Today, Ready Readers has 500 trained “readers” who serve 10,000 children in more than 200 early childhood centers throughout St. Louis.
“Our vision is that every child in the community enters kindergarten with a strong literacy foundation to become successful readers,” Greening said. “Only 30 percent of children in third grade are at or above third-grade reading proficiency. How did that happen? What are the factors?”
A recent national study (Double Jeopardy: How Third-Grade Reading Skills and Poverty Influence High School Graduation) substantiates the link between third-grade reading scores and high school graduation. It also shows, for the first time, how the likelihood of receiving a high school diploma is affected by different reading skill levels and by poverty.
“With that in mind, do you prepare children for kindergarten? And how can we galvanize the community to do something about it?” Greening stated.
The organization’s approach and its successful outcomes rely on its volunteer readers, who are each assigned to the same classroom for a year. The readers go through training, and are offered continuing education and monthly workshops, with topics ranging from how to refocus children to cultural competency.
“They read high-quality children’s literature and sing songs with them. For 30 minutes each week, the children have a consistent adult who also offers support to the teacher and the families,” Greening said, noting that every few weeks, students are given their own copy of a book, complete with personalization. “For some of these kids, they’ve never been called by their given name or seen their name written out.”
Ready Readers also provides literacy-themed field trips to places such as Powell Hall, which recently hosted an event inspired by the book, “The Lion and the Mouse.”
“We had 12 musicians from the symphony who wrote a piece based on it, and they put this whole performance together with two COCA dancers and a reader, with the book on the big screen,” Greening recalled. “When the kids came into Powell, they had a musical playground, and it was all based on books!”
And the happy ending, so far?
“We are now showing that 85 percent of children who participate in Ready Readers for a year have early literacy skills to become successful readers when entering kindergarten,” Greening noted. “At the beginning of the year, 38 percent of the children report that they have somebody who read to them at home. By the end of the program, it’s 85 percent. The families tell us that the kids get so excited about reading that when they come home, they insist that we read them a book.”
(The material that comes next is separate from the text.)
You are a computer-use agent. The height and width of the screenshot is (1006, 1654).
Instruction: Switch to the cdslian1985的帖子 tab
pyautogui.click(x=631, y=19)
Ready Readers inspired preschool-age children from low-income communities to become readers by reading aloud to them, increasing their exposure to quality books, and providing literacy-related experiences.
HOW YOU CAN HELP:
The organization is in the midst of its biggest fundraiser of the year, the Ready Readers “Non-Event.” Now in its 13th year, supporters and friends are asked to make a donation, but are encouraged to stay home, spend time with their family, and read a book—all in an effort to keep costs down. The annual appeal is ongoing, and contributions are recommended by the end of June. For more information or to donate, visit readyreaders.org.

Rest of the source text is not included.